Supplied material:
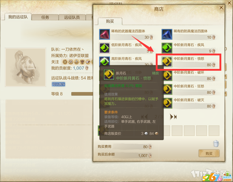233x182 pixels.
Task: Pick the 低阶新月青石·疾风 item icon
Action: [x=105, y=48]
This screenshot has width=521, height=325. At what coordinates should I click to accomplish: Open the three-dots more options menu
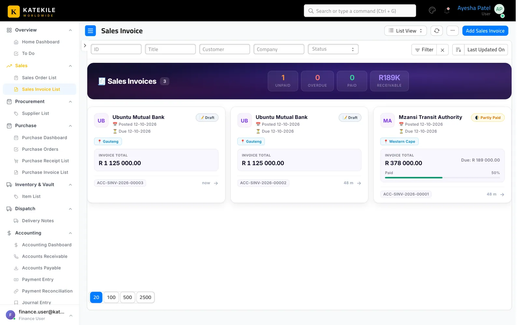coord(453,31)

Prompt: Could you rewrite the lines from the one containing "This screenshot has" through the last line above, with "options menu" changed to "settings menu" and nothing else altered, and leave the pictures out?

Correct response:
This screenshot has width=521, height=325. At what coordinates should I click to accomplish: Open the three-dots more settings menu
coord(453,31)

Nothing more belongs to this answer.